Thursday, October 29, 2009

U.N. defamation of religions

Since 1999 Islamic nations have attempted to foist anti-blasphemy laws on the world in the guise of U.N. resolutions against the "defamation of religion." In Islamic nations like Pakistan anti-blasphemy laws have been used to imprison, torture and kill those who are charged (often without basis) with desecrating the Koran or blaspheming Muhammad.

It appears that Europe is rapidly getting on the anti-blasphemy bandwagon. I was, therefore, encouraged recently when Hillary Clinton came out in opposition of such Islamic efforts.

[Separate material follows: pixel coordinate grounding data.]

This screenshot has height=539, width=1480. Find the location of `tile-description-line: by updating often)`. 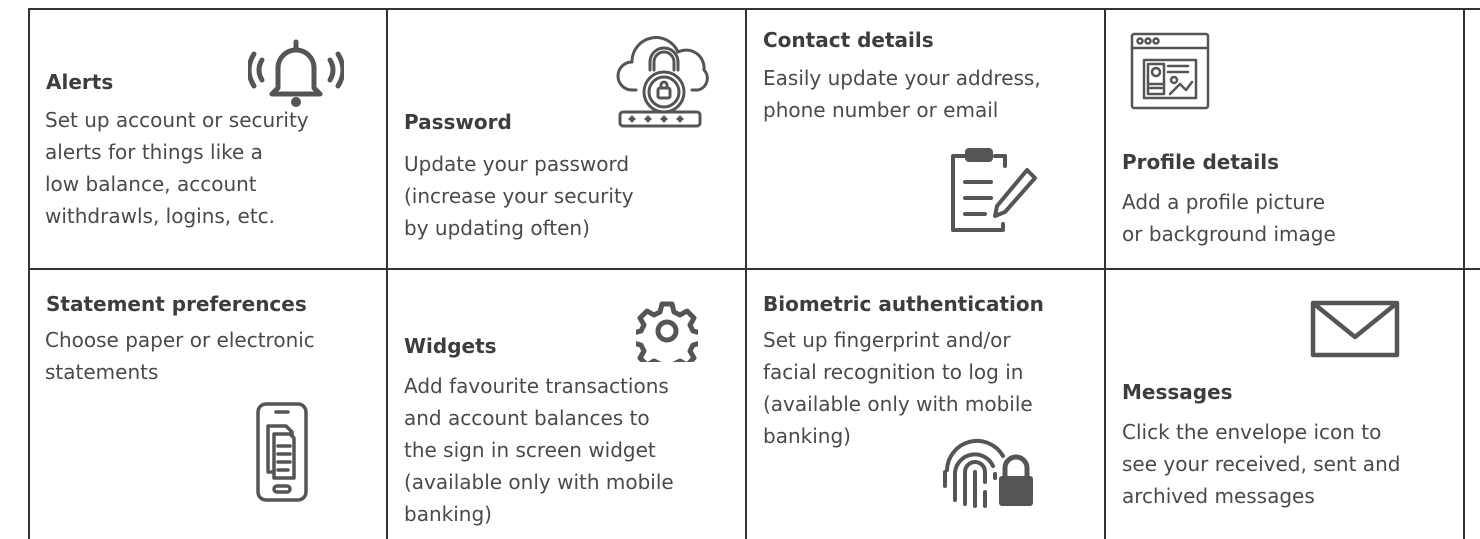

tile-description-line: by updating often) is located at coordinates (497, 228).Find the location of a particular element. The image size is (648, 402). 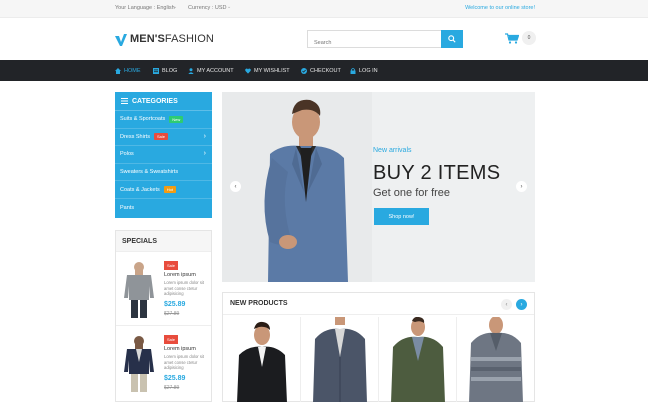

slider-next-button: › is located at coordinates (522, 186).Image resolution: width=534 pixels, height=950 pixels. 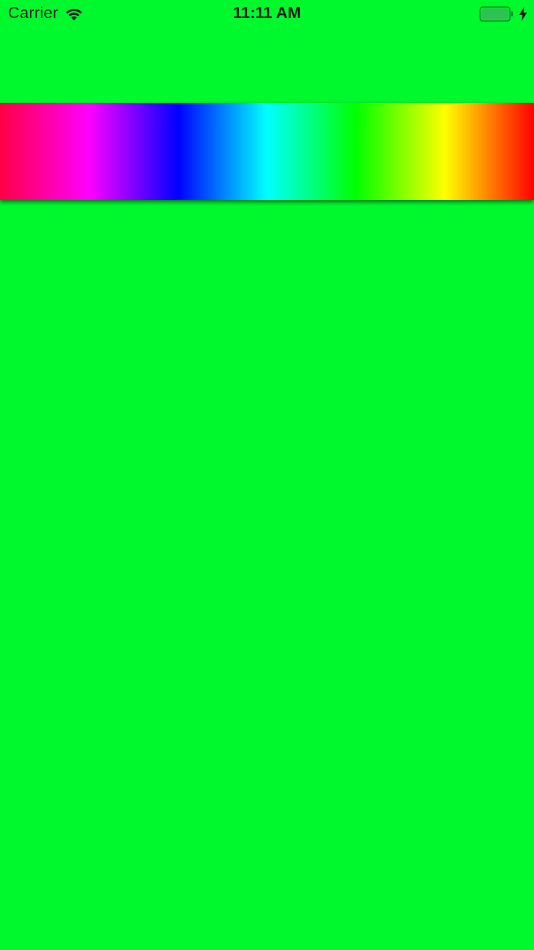 I want to click on status-bar: Carrier 11:11 AM, so click(x=267, y=14).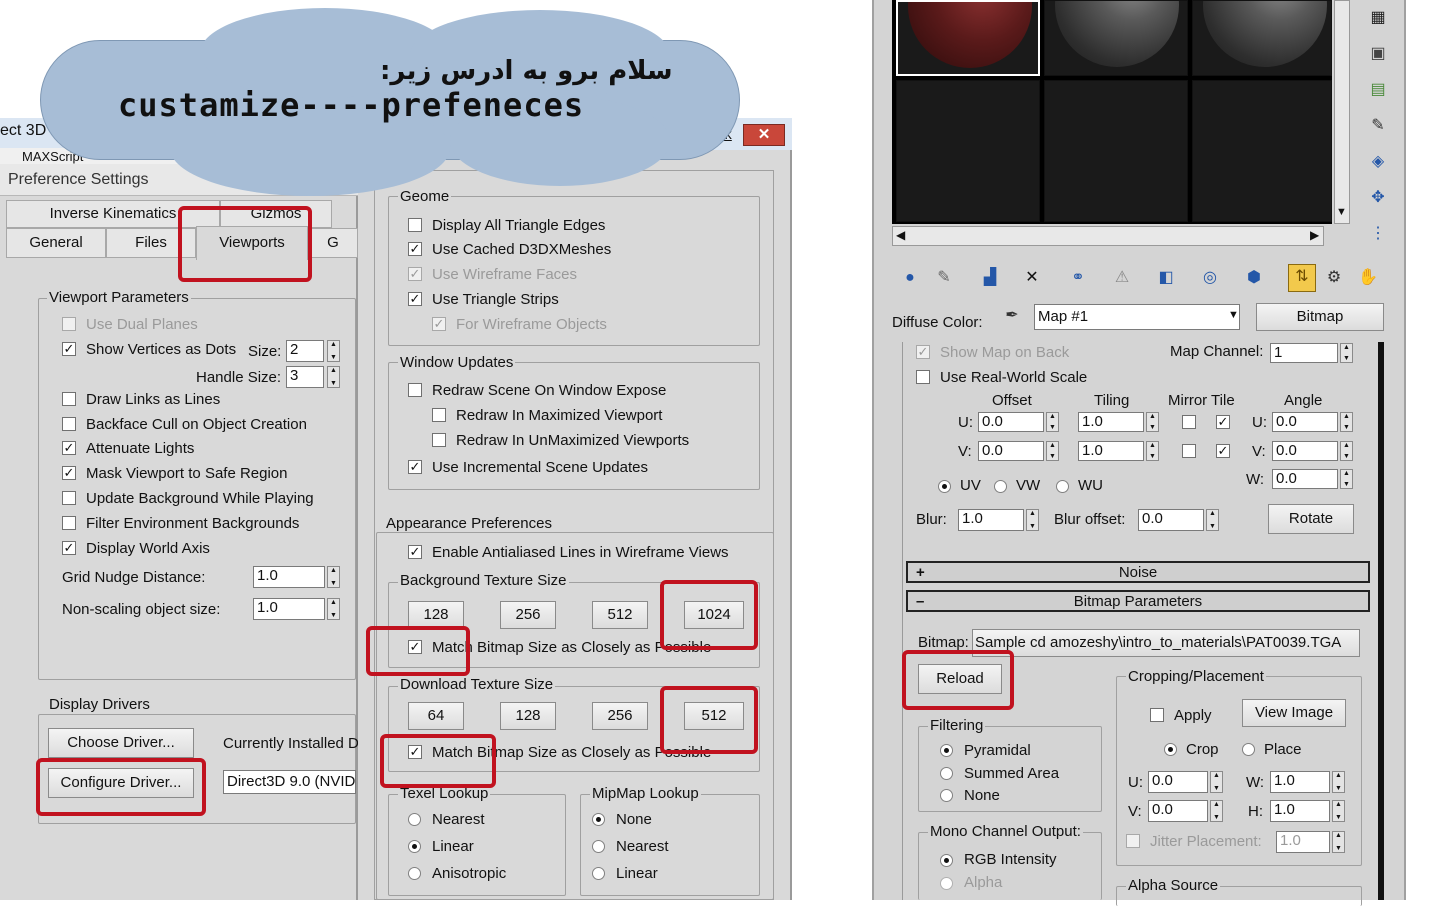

In America our Constitution is the supreme law of the land, second only to God. Neither the President, nor the Congress nor the Supreme Court have the legal authority to deliberately violate the Constitution. More precisely, not even the President of the United States has the authority to sign a treaty ceding our rights under the Constitution over to the U.N. or international law.

I'm not a lawyer but it seems to me that hypothetically, if any President were to sign a treaty that would limit our freedom of speech or religion under international law, the President would have violated his oath of office.

In that case the American people would be responsible to elect Congresspeople whose number one priority would be to immediately begin impeachment proceedings with the goal of removing the President from office, nullifying the treaty and possibly even charging the President with treason for attempting to aid our enemies in undermining the Constitution of the United States.